I took his arm, looped my hand through his elbow the way I had at prom two years in a row, then led him to the hall. I made it halfway down in the elevator before I caved. “Fine. It’s in April. I wouldn’t have cracked, but you seem so torn up about it.”

“Ha! I knew it. You’re such a cheater.”

“I’m not a cheater!”

“You lied about your own birthday to make me feel…mortal.”

“So I’m a fibber, but that doesn’t make me a cheater. I’m having a fake reception, so why not add a fake birthday?”

“You should have at least made your fake birthday next week or something. You coulda got an early present out of me.”

“Out of your secretary, you mean. Clearly, I didn’t think it through.”

“You’re a terrible liar. I knew all along that you were teasing me.”

“Now you’re the one who’s lying, Luke. You didn’t know, and it freaked you out. It attacked your self-esteem and messed up your whole concept of good and evil.”

“Don’t exaggerate. You aren’t
that
powerful.”

“So you say, now that you know your sense of self is intact.”

“I admit that I was starting to panic a little. I was wondering which other woman—”

“Objection!” I cried. “The court rules that you should not continue that line of mentioning unless you wish to piss off the woman with the expensive loaner earrings on. It would be a shame if one of them, say, got dropped in a toilet and flushed.”

“You’re officially insane. No girl flushes gemstones or even threatens to.”

“I’m sure I’m not the only one, but we’re a rare breed. I’ll grant you that,” I said.

“No, you’re one of a kind for sure,” he mused.

***

We arrived at the hotel and walked into the ballroom. The décor was beautiful, all baroque in red and gold. Round tables were topped with tall floral centerpieces that stretched almost all the way up to the chandeliers. On top of the red linen tablecloths sat gold-rimmed china and expensive flatware.

“Are there vampires?” I asked. “Organ music? This has a creepy vibe.”

“I think they were going for opulent with an edge.”
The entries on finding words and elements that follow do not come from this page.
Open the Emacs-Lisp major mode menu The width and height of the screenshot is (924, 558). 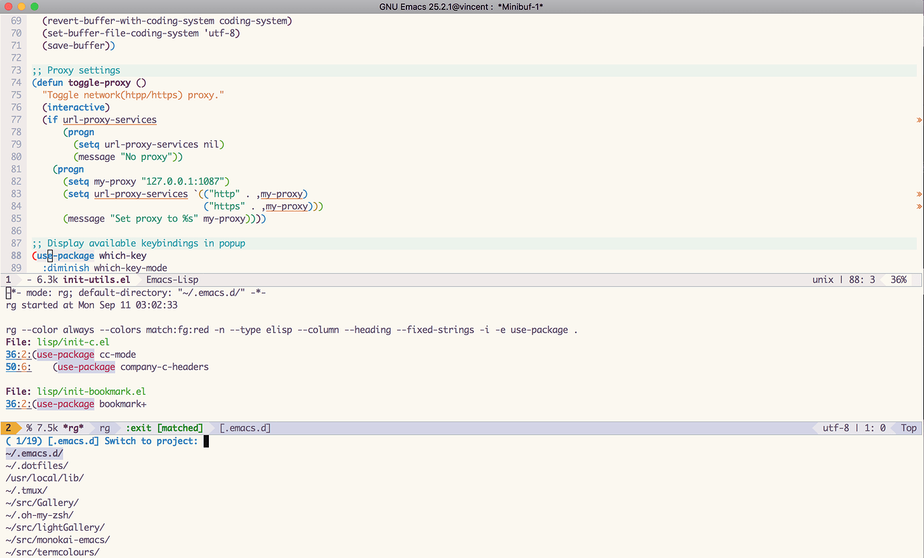172,280
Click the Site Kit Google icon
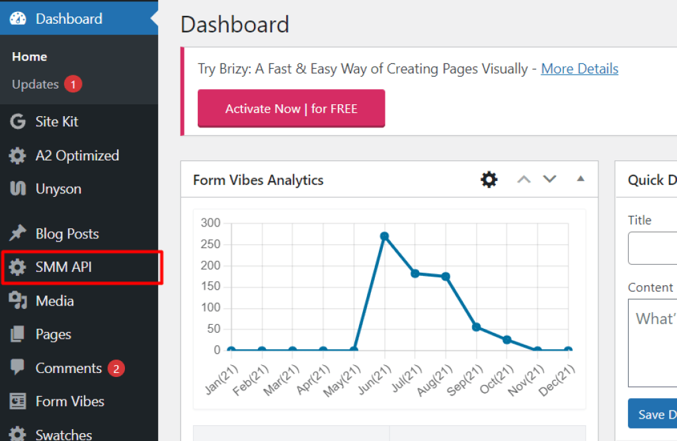The image size is (677, 441). pos(18,121)
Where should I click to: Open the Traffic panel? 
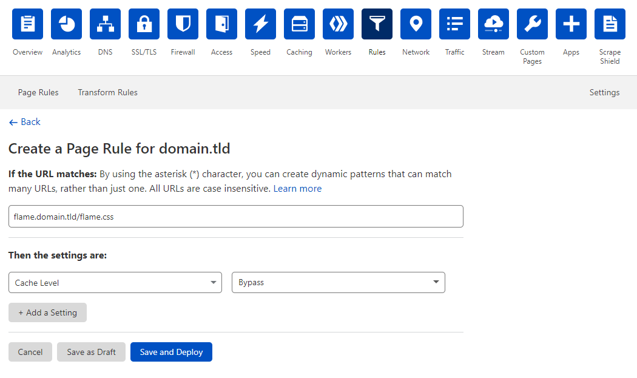pyautogui.click(x=454, y=24)
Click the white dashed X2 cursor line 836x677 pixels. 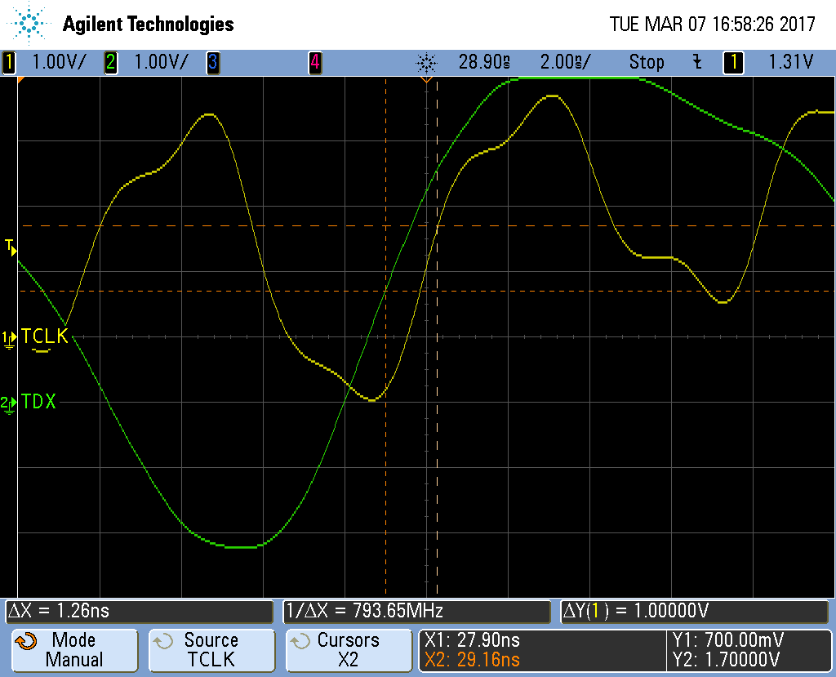438,490
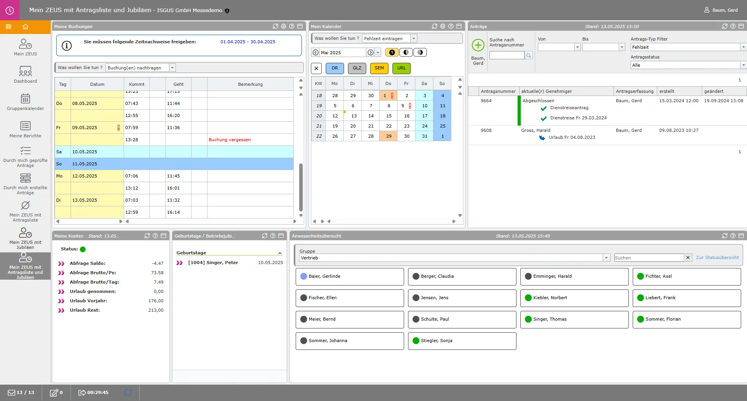Click the date range link 01.04.2025 - 30.04.2025
The height and width of the screenshot is (401, 747).
pyautogui.click(x=248, y=42)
“Some edge. I’m afraid they’ll serve us blood instead of champagne or wine,” I said dubiously as we took our seats. I eyed the water goblets suspiciously.

When the other seats filled up, Luke introduced me as his friend Julia. Every person at our twelve-seater had seen the talk show segment and knew the whole story, or at least the parts Liz had let us recite. It was sort of embarrassing at first, but it saved us a truckload of explanation or the awkwardness of people thinking I was really his girlfriend.
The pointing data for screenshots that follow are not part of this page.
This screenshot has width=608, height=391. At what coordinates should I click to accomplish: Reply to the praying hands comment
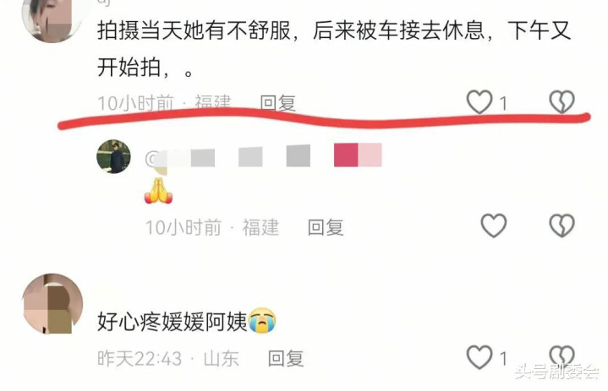click(x=326, y=227)
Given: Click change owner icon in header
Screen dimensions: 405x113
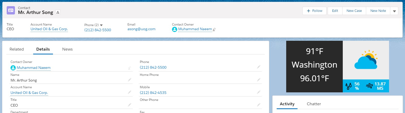Looking at the screenshot, I should (214, 29).
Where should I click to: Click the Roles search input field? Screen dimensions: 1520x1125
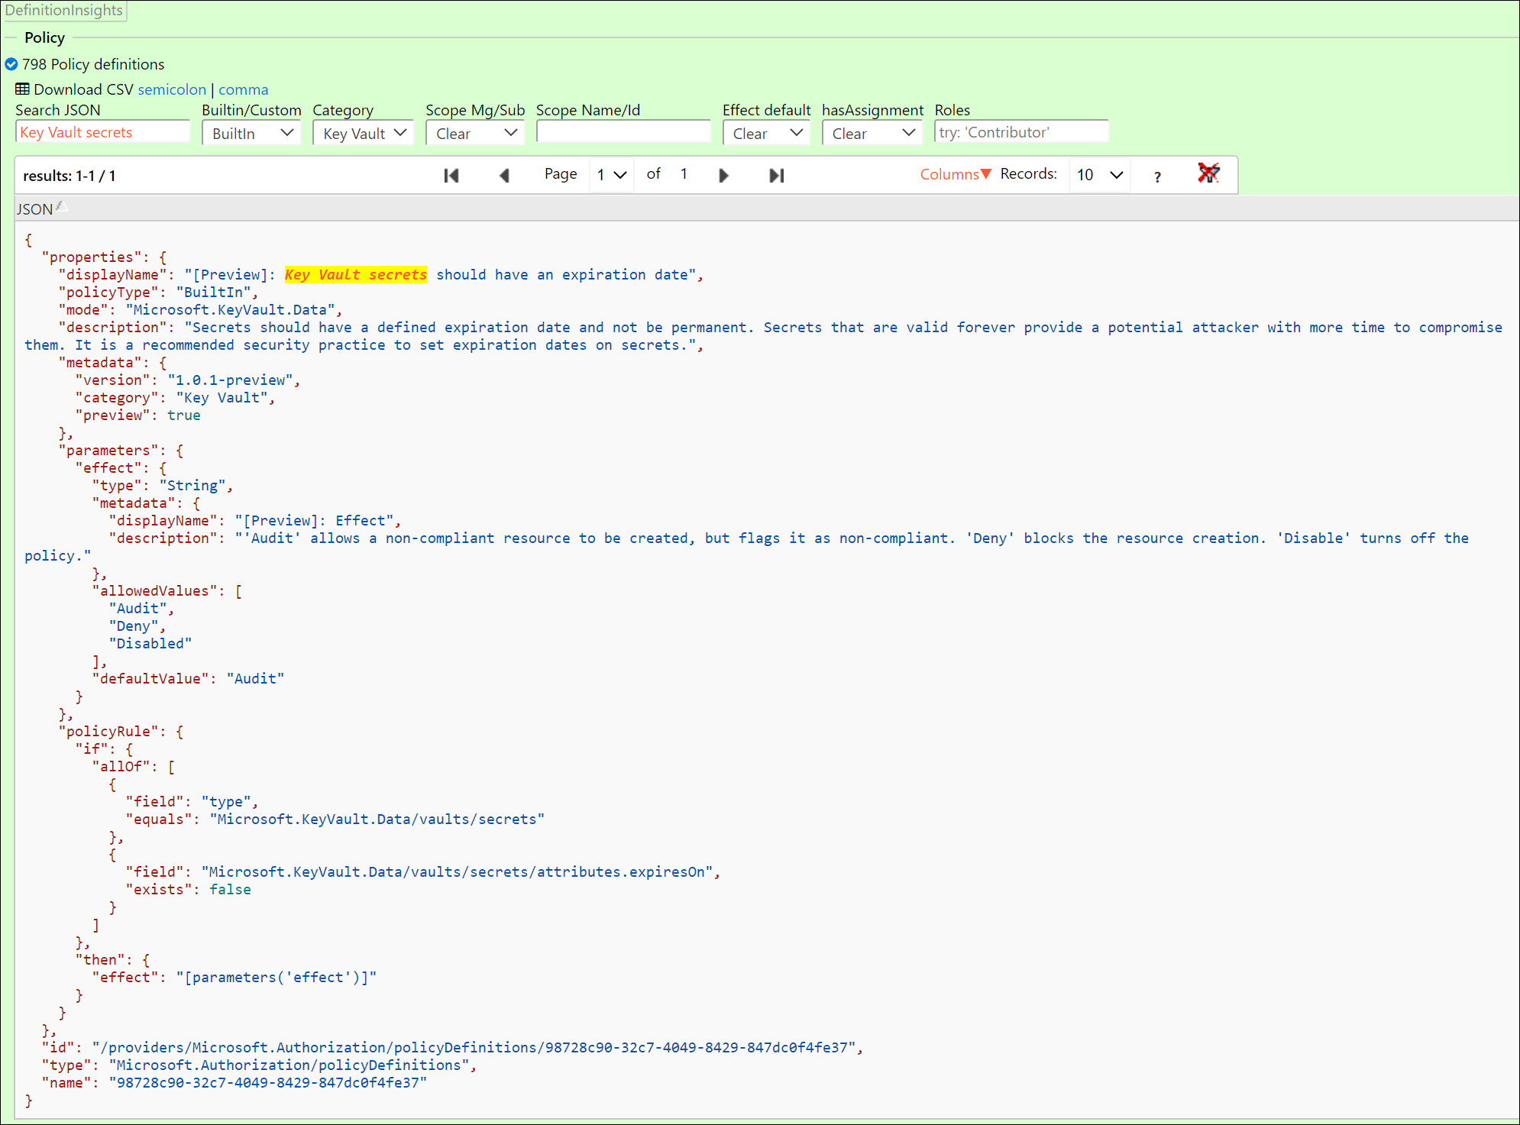[x=1021, y=132]
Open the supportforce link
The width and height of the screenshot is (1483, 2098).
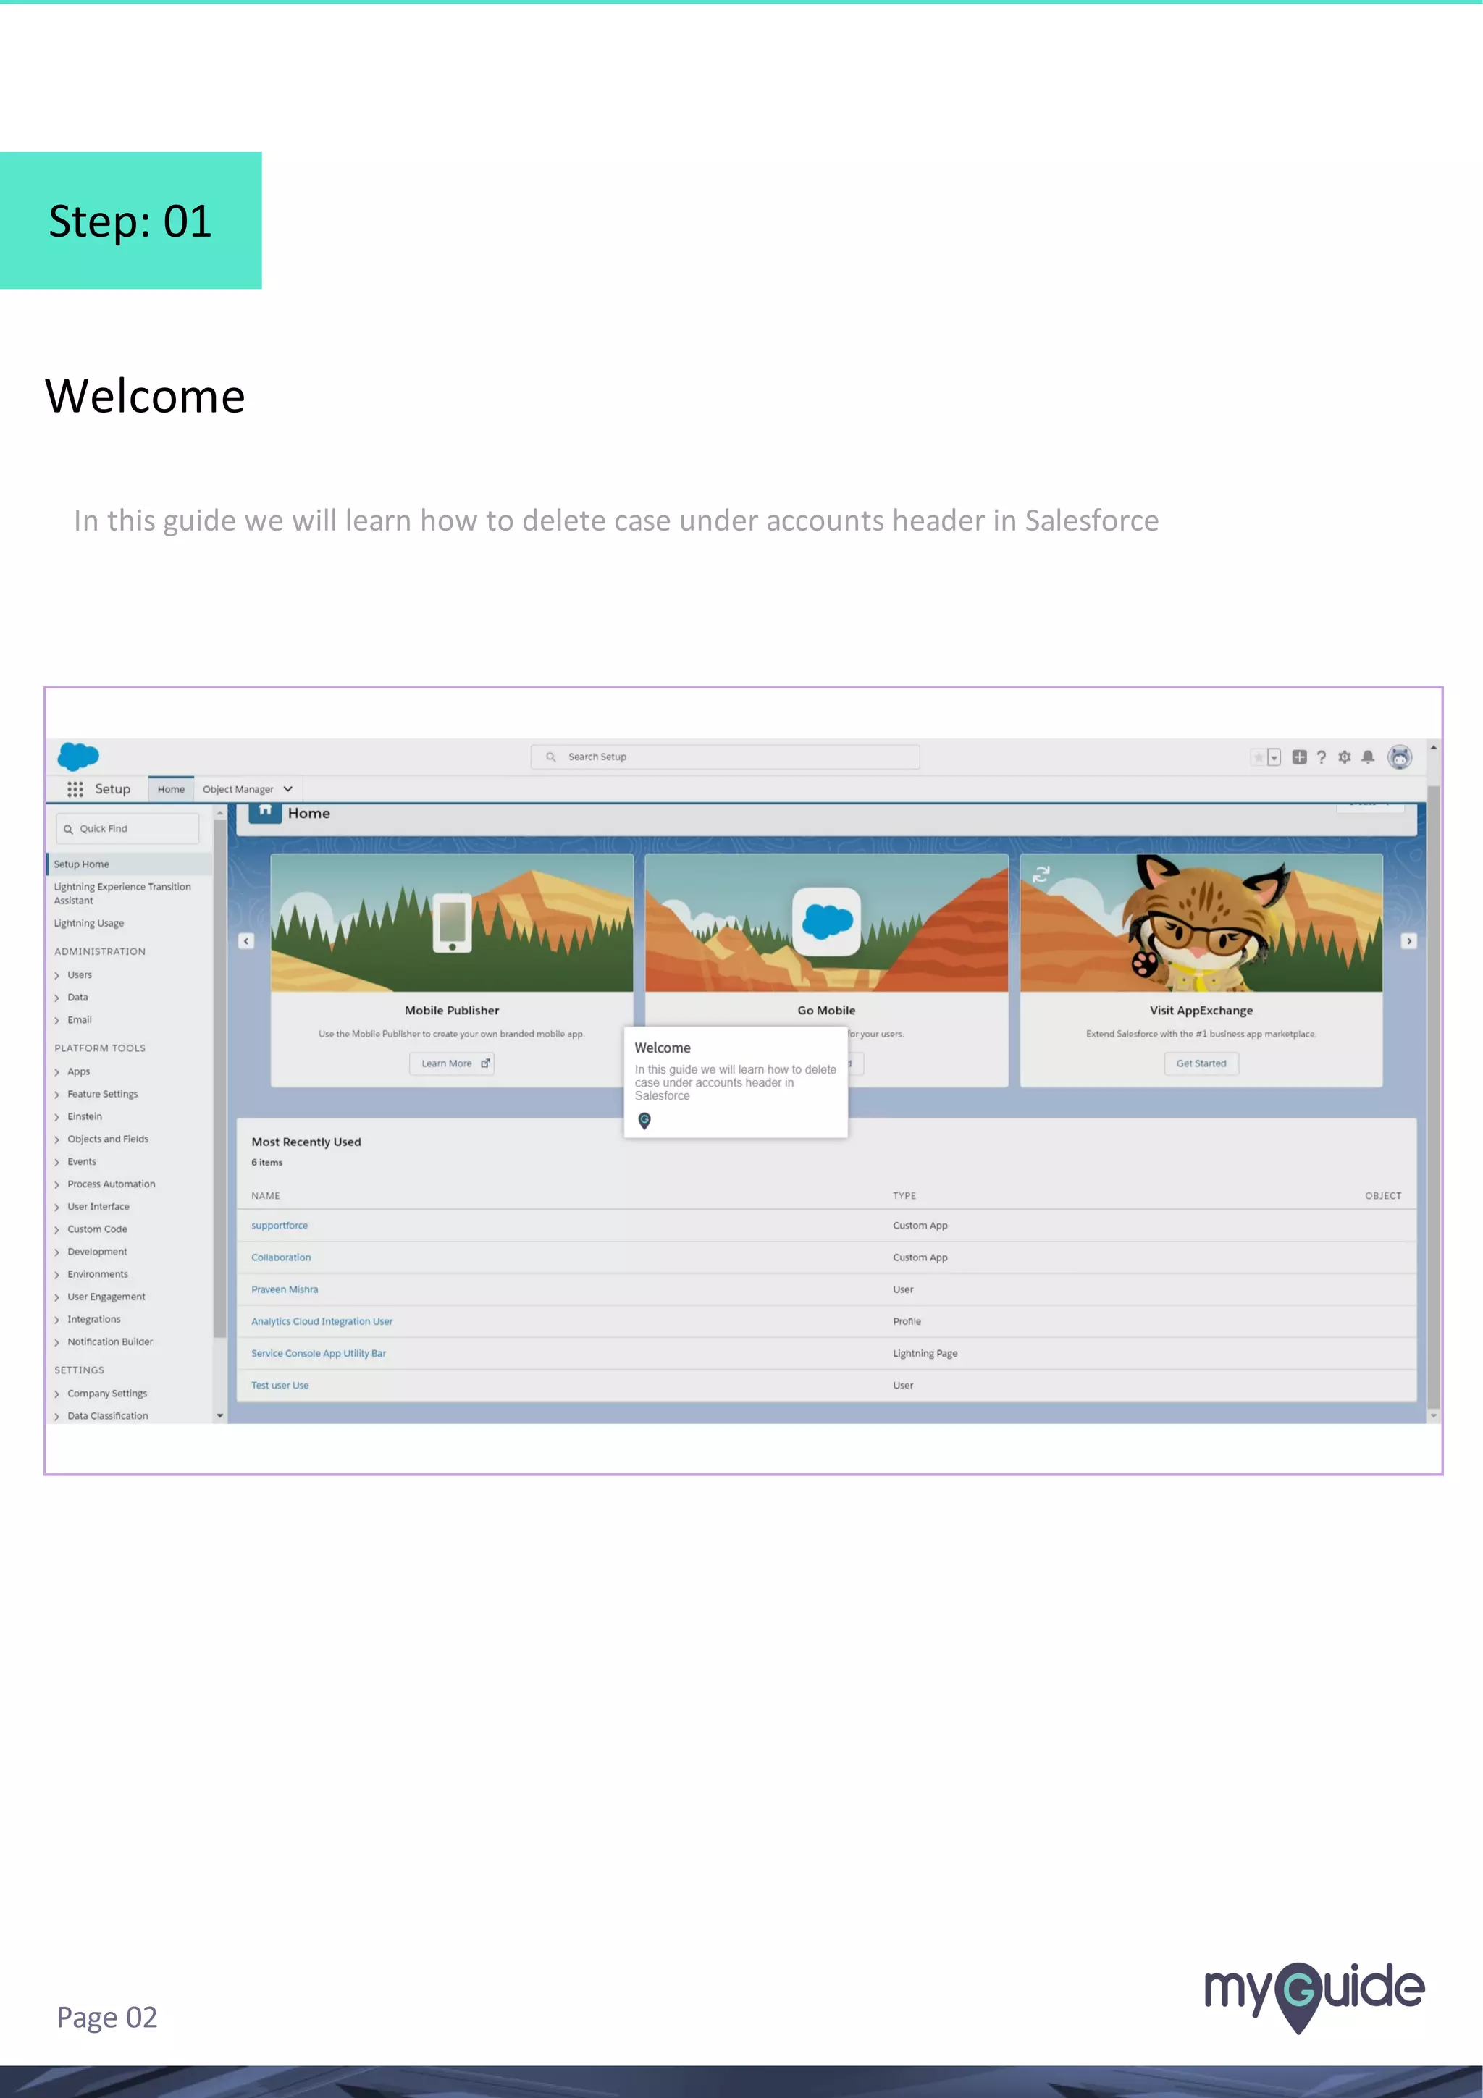click(x=280, y=1225)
Halfway through the speeches, we were given a basket of herbed crackers, which we fell upon like a starving plague of locusts. I nearly snatched Luke’s half-eaten one from his hand in my desperation.

“I’m just starving,” I said. “I wish I would have eaten that food this morning or at least stuffed some snacks in my purse.”

“Me too. You could sell granola bars and Lifesavers to hungry rich people.”

“I’d make a fortune, maybe open my own restaurant,” I mused, still eyeing his cracker.